24. La Cour rappelle qu’aux termes de l’article 35 § 1 de la Convention, elle ne peut être saisie qu’après l’épuisement des voies de recours internes. La finalité de cette règle est de ménager aux États contractants l’occasion de prévenir ou de redresser – normalement par la voie des tribunaux – les violations alléguées contre eux avant qu’elles ne soient soumises à la Cour (voir, entre autres, Cardot c. France, 19 mars 1991, § 36, série A no 200). Cette règle se fonde sur l’hypothèse, objet de l’article 13 de la Convention –et avec lequel elle présente d’étroites affinités – que l’ordre interne offre un recours effectif quant à la violation alléguée (Selmouni c. France [GC], no 25803/94, § 74, CEDH 1999-V).

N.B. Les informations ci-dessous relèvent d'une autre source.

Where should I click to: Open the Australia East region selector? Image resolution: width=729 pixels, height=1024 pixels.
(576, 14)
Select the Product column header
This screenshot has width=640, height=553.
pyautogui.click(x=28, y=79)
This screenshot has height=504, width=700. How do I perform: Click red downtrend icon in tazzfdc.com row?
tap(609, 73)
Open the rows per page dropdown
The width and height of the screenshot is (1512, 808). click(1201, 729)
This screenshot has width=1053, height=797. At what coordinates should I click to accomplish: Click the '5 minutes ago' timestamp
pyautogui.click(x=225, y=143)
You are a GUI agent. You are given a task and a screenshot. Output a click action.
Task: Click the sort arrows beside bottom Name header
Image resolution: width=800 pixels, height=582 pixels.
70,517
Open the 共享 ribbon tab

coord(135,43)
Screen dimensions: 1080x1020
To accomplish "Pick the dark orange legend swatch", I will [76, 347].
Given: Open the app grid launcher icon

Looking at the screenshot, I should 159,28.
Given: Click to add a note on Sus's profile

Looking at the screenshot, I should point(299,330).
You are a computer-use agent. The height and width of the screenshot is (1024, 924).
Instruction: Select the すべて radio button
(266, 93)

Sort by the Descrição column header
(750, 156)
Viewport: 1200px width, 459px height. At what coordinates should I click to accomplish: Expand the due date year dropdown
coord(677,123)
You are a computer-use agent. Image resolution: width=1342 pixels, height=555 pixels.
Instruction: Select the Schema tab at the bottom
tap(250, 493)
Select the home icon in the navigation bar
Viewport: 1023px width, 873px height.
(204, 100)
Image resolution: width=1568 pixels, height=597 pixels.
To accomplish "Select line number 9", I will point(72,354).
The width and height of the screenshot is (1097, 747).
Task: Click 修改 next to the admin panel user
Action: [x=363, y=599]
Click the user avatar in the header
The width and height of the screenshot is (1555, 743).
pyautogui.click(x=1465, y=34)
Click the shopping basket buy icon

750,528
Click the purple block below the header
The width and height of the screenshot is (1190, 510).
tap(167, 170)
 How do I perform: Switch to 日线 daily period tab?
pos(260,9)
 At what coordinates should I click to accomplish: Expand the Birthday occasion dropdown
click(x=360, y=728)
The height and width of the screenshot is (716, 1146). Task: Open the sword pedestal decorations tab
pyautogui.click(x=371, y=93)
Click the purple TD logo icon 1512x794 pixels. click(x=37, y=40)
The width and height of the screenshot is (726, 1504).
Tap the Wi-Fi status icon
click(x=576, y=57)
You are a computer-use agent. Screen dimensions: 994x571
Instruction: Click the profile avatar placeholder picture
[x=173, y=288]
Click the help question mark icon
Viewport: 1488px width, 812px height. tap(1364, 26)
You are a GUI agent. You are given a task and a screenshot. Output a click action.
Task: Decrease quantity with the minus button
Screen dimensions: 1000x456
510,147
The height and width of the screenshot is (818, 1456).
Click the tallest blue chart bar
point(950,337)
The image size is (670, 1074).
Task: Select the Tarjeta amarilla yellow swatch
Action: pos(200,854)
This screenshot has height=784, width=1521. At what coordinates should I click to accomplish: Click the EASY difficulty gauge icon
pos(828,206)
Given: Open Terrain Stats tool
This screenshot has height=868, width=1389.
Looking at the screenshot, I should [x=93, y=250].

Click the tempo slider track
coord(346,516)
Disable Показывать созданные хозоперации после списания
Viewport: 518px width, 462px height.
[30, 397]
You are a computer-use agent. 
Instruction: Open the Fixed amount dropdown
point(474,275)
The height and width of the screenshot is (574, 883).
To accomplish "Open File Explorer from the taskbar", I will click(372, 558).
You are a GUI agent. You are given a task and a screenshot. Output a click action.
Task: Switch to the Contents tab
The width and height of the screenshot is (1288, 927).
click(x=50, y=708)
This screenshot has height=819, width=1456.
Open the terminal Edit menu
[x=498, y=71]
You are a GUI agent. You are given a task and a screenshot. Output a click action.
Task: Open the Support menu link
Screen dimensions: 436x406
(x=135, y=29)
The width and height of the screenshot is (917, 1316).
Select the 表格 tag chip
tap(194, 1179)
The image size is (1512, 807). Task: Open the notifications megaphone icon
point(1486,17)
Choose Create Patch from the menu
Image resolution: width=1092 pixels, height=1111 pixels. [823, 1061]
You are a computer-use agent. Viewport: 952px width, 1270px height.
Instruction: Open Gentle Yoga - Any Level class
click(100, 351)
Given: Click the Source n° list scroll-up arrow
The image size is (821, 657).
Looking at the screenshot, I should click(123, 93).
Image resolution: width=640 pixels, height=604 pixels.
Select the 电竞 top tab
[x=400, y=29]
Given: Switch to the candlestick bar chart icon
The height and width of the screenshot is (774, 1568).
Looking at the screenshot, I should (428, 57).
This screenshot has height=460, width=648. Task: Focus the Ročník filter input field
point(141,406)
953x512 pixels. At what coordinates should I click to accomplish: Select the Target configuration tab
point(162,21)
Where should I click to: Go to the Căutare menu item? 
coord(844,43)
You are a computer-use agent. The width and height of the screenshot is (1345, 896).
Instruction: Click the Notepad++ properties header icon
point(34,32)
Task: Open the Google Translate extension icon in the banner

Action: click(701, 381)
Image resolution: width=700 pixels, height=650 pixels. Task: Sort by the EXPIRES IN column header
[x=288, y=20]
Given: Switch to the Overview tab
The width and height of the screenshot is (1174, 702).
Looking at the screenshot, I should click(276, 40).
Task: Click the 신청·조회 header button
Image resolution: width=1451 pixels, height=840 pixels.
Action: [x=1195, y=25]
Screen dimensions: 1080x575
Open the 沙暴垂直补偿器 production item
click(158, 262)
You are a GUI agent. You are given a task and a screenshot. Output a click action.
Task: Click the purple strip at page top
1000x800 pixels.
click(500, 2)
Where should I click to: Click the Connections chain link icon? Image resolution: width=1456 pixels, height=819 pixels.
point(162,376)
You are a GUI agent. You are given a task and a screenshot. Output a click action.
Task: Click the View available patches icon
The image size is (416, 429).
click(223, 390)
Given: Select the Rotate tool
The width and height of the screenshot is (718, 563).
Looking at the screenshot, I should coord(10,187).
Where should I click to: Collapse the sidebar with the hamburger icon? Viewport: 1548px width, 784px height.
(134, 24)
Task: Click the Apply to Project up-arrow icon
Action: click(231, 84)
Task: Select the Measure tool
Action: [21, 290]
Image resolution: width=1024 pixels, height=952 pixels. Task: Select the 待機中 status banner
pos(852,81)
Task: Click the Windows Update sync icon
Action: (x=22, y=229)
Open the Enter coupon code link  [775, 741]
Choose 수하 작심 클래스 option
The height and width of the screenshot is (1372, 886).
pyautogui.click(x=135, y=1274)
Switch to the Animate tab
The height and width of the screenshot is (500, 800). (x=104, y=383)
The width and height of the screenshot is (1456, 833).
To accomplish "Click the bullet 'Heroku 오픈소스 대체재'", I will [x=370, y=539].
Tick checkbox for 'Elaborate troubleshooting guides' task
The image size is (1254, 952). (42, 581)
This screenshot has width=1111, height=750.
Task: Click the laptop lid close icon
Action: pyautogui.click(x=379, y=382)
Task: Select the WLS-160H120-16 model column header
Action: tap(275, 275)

25. En l’espèce, la Cour constate que le pourvoi de la requérante contre l’arrêt d’appel ordonnant la mainlevée de la saisie conservatoire effectuée le 3 avril 2009 à l’encontre de la République Argentine a été rejeté par la Cour de cassation. Elle observe également que la requérante a obtenu, de manière définitive, l’exéquatur du jugement de la United States District Court for the Southern District of New York en date du 18 décembre 2006. Elle note toutefois que celle-ci se plaint, dans ses griefs, de ce que l’effectivité de cet exéquatur aurait été compromise du fait de la mainlevée de la saisie conservatoire.
26. Or, la Cour constate qu’il existe en France une voie de recours permettant de saisir les juridictions administratives d’une action en responsabilité de l’État. Elle observe en effet qu’à l’occasion d’affaires présentant des similitudes avec les faits de l’espèce (en ce que des créanciers d’un État étranger s’étaient vus opposer l’immunité d’exécution diplomatique), le Conseil d’État a reconnu la possibilité de rechercher la responsabilité de l’État, sur le fondement de la rupture de l’égalité devant les charges publiques, dans le cas où l’application de l’immunité d’exécution diplomatique entraîne un « préjudice grave et spécial » (paragraphe 19 ci-dessus). La Cour considère que s’il peut exister un doute quant au mode d’appréciation par les juridictions administratives du caractère « grave et spécial » du préjudice subi par la requérante, elle ne saurait préjuger de l’issue susceptible d’être donnée par les juges internes à une action en responsabilité de l’État exercée par cette dernière. À cet égard, elle rappelle que le simple fait de nourrir des doutes quant aux perspectives de succès d’un recours donné qui n’est pas de toute évidence voué à l’échec ne constitue pas une raison valable pour justifier la non‑utilisation de recours internes (voir, parmi beaucoup d’autres, Grande Stevens et autres c. Italie, nos 18640/10, 18647/10, 18663/10, 18668/10 et 18698/10, § 82, 4 mars 2014).
27. Par conséquent, la Cour considère que la requête doit être rejetée pour non-épuisement des voies de recours internes, en application de l’article 35 §§ 1 et 4 de la Convention.
Par ces motifs, la Cour, à l’unanimité,
Déclare la requête irrecevable.
Fait en français puis communiqué par écrit le 5 février 2015.